Brushy Mountain Dharma Bum

I continue to stumble along the path.

So Why Dharma Bum?

(This post was first posted with the original blog so I am posting it again.)

The reference Dharma Bum comes from Jack Kerouac’s book The Dharma Bums (1959). I read this book in the summer of 1972 while I was killing time. My reason for killing time that summer was I had just graduated from college and was anticipating being inducted into the military due to my low number (15) in the draft lottery. I don’t know if at that point I had already made my decision to join the Coast Guard or not. Beside Kerouac I remembering reading Hesse, Watts, Camus, and who knows what else that summer.

Only a couple of years ago I found and read Gary Snyder’s Passage Through India: An Expanded and Illustrated Edition (2007). Passage Through India is the account of Snyder’s journey through the far east with companions Joanne Kyger, Alan Ginsburg, and others. The group visited Zen monasteries, Hindu and Buddhist temples, and even met with the Dalai Lama.

What makes someone one Dharma Bum? According to Kerouac’s book and Snyder’s travels, Dharma Bums are seeking the Dharma. Dharma has many definitions and I will address that topic in another post. Snyder’s group traveled via tramp steamers, backpacked, and generally traveled as cheaply as possible. My days of being that kind of bum are long past but in my days in college I did hitchhike around the country making trips to the Southwest from my base at Michigan State University. Jim Rojeski and Pete Greider joined me on those trips. Being a college student hardly qualified me to be a bum in the sense that we think of hobos or certainly the homeless that populate our streets today. I would say that the experience sticking one’s thumb out and hoping for ride to your destination gives a person a different insight on the world. Most trips I took that way ended up with detours some of which proved to be more interesting than the intended purpose of the trip.

So what have I been seeking all these years that I have considered myself a Dharma Bum. I guess if I knew the answer to that question I wouldn’t be writing this blog in an effort to clarify my thinking. Even at this age in my life I’m still trying to find my way. I know many paths I’m not interested in following and I’m happy with some of the paths I have taken. So what path shall I follow for the remaining days of my life is the question for which I have been and continue to seek the answer.
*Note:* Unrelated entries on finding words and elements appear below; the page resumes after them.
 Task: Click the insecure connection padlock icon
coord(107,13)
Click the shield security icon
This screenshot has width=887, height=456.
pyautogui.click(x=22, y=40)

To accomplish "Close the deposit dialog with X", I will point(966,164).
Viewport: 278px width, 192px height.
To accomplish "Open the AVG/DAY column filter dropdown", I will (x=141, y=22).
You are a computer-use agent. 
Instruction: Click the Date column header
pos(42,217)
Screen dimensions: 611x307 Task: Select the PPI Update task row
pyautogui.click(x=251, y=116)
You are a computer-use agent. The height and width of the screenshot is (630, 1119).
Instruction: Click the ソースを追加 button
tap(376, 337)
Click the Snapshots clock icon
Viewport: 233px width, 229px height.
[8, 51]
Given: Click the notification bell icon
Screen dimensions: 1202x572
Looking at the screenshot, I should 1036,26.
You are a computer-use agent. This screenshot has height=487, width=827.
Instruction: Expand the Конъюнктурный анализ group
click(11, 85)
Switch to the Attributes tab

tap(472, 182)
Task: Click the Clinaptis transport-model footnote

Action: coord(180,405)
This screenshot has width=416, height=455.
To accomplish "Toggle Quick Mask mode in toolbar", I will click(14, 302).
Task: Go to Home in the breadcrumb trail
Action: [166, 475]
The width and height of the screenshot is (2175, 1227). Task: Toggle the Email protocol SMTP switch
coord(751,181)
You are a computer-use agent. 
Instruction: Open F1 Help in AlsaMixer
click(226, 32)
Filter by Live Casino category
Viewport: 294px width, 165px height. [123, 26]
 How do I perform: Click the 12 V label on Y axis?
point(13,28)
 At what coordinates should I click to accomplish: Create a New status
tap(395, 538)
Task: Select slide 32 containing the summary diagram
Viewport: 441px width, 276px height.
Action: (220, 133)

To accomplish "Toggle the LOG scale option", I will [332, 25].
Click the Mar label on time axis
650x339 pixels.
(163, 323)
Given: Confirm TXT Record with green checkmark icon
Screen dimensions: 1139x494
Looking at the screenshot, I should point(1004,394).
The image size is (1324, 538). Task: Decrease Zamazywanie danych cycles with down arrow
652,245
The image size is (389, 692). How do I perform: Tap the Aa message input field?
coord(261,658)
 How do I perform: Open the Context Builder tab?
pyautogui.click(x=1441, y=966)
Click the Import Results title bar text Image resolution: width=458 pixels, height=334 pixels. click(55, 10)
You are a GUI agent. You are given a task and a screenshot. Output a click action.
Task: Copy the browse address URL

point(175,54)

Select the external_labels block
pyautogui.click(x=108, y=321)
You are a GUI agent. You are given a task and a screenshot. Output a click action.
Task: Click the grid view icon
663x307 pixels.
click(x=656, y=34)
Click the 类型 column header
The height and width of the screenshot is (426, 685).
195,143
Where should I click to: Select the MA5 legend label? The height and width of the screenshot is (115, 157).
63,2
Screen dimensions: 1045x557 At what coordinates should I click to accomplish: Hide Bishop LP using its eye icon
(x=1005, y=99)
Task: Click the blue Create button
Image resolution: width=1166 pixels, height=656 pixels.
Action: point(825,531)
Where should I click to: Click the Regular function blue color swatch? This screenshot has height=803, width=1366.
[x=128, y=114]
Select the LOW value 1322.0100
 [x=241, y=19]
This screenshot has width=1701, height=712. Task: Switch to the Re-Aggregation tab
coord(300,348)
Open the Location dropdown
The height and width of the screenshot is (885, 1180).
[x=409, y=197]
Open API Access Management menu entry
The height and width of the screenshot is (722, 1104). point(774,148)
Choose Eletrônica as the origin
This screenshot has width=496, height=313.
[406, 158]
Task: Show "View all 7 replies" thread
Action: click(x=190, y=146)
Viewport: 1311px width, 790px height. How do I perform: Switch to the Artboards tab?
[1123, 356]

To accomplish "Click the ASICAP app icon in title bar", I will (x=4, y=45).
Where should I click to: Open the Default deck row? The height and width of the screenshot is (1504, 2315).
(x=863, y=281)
One answer I know for certain is that I’m constantly seeking new questions and new ways to answer them. I want to keep an open mind and heart in order to let the experiences I encounter enrich my life rather than close me off to other people and other experiences.

What about the book The Dharma Bums that drew me to the analogy and the importance of seeking? One of the most fascinating parts of the books was job of fire lookout on a tower up in the mountains. Something about that truly appealed to me. Another book I found a few years ago Poets on the Peaks (Suiter, 2002) gives a much fuller description of the life lived in a fire tower. I was lucking enough to be stationed at lighthouse when I was in the Coast Guard shortly after reading Dharma Bums. I took it as karma at the time. I will certainly write more about that experience later. Two other aspects of the book that hit home with me were the experience of hiking in the mountains and meditation. Being from the hills of North Carolina hiking is a source of great peace to me and I had been exposed to transcendental meditation during my junior year at college.

I hope this has whetted your appetite as I begin this exploration of where I’ve been and where I am going.

 

References

Kerouac, J. (1959). The Dharma Bums (First edition.). Signet.

Snyder, G. (2007). Passage Through India: An Expanded and Illustrated Edition (Exp Ill edition.). Emeryville, CA: Counterpoint.

Suiter, J. (2002). Poets on the Peaks: Gary Snyder, Philip Whalen & Jack Kerouac in the Cascades. New York: Counterpoint.